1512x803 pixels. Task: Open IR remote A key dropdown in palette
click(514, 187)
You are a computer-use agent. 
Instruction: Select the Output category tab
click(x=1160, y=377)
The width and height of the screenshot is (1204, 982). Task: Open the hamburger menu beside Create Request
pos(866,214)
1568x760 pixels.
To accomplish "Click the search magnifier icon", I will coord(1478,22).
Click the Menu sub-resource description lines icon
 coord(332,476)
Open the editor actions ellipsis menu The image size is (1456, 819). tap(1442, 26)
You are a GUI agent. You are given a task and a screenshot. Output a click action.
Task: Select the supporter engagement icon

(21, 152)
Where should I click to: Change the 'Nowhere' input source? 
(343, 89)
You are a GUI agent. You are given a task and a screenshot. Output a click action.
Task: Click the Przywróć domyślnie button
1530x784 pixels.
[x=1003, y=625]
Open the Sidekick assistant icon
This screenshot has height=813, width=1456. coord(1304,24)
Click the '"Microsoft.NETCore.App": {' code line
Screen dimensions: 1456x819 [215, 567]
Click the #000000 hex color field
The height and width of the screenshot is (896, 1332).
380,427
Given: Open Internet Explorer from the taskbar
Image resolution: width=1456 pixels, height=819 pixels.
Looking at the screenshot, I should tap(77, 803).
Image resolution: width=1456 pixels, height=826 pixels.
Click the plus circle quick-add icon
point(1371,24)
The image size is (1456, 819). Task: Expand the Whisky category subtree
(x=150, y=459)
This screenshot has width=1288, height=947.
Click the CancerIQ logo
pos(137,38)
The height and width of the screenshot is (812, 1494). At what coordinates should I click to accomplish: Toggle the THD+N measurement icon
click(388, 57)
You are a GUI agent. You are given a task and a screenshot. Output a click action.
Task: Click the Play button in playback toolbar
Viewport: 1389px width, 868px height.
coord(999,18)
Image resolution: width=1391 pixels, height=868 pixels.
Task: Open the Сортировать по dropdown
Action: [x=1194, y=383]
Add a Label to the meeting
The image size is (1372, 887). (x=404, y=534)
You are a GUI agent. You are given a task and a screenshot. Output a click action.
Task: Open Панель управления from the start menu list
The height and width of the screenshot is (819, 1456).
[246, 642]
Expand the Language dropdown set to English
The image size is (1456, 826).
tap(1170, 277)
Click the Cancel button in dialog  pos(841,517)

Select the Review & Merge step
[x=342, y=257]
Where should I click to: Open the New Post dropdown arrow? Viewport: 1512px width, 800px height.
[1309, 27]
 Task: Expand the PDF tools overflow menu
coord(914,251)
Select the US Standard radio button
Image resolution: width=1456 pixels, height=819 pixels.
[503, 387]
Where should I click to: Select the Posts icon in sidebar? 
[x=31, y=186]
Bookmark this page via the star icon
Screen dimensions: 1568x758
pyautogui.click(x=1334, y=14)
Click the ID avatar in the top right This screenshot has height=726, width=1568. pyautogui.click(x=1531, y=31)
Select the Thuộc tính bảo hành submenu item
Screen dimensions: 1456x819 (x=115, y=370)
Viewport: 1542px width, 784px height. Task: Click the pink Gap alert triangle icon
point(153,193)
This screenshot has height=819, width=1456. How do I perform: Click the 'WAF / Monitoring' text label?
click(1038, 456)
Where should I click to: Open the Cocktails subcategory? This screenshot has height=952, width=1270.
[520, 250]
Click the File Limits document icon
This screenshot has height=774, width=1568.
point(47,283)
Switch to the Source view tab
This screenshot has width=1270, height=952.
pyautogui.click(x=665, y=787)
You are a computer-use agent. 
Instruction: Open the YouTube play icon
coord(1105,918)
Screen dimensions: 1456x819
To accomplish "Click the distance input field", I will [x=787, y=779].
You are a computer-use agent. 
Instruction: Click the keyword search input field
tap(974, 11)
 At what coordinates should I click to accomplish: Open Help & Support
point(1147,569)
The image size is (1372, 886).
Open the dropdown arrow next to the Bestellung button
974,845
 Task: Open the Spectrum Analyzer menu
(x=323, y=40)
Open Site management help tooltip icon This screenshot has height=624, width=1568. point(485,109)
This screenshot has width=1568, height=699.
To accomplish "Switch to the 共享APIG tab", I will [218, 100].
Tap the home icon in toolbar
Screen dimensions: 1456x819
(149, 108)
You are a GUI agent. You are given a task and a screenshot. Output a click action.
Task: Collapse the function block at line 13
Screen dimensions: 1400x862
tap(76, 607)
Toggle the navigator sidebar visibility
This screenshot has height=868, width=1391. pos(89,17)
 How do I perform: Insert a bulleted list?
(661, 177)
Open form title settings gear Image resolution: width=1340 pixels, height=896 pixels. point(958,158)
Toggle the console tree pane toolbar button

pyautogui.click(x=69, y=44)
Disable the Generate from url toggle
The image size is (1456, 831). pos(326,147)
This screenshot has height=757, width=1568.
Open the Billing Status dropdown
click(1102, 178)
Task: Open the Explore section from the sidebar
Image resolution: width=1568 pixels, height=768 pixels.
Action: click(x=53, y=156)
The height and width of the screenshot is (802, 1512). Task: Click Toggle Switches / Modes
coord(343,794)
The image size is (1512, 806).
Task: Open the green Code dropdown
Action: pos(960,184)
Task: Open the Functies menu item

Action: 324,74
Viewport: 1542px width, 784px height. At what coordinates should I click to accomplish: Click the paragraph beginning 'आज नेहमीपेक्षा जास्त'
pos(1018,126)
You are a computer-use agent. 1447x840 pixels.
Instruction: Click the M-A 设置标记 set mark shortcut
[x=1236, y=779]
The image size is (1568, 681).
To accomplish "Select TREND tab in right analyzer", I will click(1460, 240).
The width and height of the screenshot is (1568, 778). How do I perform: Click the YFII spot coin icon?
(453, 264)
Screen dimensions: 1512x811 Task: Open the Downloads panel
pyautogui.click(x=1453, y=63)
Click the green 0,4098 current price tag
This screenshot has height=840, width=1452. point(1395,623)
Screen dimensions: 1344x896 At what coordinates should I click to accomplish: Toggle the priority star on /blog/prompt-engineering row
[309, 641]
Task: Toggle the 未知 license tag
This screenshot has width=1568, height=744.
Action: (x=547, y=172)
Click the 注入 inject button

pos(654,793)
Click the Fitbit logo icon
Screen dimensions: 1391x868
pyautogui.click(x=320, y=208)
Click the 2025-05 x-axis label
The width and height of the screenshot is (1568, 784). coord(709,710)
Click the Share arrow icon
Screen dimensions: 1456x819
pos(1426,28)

════════

▶ _What the task asks_: Given the data above, transcribe exactly the lines from the one containing "Task: Expand the PDF tools overflow menu" down to the one containing "Click the ID", and no others.

▶ _Response below_:
 Task: Expand the PDF tools overflow menu
coord(914,251)
Select the US Standard radio button
Image resolution: width=1456 pixels, height=819 pixels.
[503, 387]
Where should I click to: Select the Posts icon in sidebar? 
[x=31, y=186]
Bookmark this page via the star icon
Screen dimensions: 1568x758
pyautogui.click(x=1334, y=14)
Click the ID avatar in the top right This screenshot has height=726, width=1568. pyautogui.click(x=1531, y=31)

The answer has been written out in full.